### Description of the task
Gather, from the listing beneath this task, every line holding the string "קשיחים".

### Records shown
>>

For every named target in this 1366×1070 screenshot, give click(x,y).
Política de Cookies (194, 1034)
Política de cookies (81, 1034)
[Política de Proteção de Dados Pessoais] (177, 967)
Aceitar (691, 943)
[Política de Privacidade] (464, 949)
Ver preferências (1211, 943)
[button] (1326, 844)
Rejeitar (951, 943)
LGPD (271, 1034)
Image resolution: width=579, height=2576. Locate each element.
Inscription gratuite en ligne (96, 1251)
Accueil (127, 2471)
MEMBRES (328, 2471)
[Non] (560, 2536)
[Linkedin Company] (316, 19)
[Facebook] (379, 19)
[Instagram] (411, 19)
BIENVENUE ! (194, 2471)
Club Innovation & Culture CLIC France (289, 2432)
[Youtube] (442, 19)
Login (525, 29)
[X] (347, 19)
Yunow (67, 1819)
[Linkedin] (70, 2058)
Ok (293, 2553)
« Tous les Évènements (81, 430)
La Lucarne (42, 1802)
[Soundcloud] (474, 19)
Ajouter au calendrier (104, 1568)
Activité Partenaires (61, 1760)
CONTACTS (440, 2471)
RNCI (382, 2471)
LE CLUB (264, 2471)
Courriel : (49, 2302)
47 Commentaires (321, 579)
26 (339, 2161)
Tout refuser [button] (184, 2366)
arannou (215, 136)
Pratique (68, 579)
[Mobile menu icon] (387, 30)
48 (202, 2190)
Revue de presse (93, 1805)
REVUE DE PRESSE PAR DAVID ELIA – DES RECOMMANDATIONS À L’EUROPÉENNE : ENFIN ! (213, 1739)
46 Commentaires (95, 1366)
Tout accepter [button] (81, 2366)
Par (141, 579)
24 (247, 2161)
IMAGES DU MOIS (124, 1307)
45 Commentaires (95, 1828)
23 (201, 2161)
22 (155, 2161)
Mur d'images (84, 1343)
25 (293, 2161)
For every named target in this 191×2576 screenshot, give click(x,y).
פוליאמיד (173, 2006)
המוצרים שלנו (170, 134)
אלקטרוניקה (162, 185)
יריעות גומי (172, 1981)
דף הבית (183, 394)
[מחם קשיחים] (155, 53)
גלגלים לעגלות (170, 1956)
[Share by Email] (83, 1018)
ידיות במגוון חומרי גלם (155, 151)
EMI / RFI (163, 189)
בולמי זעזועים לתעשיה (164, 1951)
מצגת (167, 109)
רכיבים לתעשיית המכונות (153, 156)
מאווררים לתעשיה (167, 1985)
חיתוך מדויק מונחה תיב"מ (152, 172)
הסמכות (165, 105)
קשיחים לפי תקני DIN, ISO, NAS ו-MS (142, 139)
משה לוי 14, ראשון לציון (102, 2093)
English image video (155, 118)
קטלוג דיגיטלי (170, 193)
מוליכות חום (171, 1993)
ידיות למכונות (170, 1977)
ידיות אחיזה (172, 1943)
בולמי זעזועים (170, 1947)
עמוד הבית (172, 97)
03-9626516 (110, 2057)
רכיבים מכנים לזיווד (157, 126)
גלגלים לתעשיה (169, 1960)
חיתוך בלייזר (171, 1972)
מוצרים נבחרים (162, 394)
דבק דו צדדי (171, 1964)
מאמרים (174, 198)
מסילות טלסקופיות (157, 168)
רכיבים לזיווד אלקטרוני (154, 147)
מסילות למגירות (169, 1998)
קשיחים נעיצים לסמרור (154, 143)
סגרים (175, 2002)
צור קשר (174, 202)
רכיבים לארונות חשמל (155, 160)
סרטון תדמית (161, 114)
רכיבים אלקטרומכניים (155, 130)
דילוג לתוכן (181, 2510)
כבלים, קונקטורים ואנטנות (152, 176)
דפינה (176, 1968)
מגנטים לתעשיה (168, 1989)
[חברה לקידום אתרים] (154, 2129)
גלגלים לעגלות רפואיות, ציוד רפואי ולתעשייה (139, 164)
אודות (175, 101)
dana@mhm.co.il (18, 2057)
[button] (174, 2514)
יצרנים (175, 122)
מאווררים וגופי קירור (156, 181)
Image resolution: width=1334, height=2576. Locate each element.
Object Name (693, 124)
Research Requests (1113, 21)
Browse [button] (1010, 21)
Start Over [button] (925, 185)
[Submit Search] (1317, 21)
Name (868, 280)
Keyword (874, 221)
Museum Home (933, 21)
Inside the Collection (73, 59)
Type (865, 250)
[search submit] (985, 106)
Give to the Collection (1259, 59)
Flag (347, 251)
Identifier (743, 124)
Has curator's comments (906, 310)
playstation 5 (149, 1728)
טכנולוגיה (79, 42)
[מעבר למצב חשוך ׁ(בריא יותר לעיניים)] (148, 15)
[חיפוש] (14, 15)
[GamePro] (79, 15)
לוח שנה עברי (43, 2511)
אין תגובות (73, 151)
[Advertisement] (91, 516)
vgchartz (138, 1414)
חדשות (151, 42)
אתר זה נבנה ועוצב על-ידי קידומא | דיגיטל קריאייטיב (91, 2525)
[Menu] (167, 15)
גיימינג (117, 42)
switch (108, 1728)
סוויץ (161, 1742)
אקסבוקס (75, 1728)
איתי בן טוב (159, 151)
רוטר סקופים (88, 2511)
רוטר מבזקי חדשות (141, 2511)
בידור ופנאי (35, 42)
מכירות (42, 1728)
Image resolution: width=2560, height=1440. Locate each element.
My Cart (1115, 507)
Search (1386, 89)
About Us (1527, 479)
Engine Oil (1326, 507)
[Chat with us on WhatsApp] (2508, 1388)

<<

### Result below
[מחם קשיחים] (155, 53)
קשיחים לפי תקני DIN, ISO, NAS ו-MS (142, 139)
קשיחים נעיצים לסמרור (154, 143)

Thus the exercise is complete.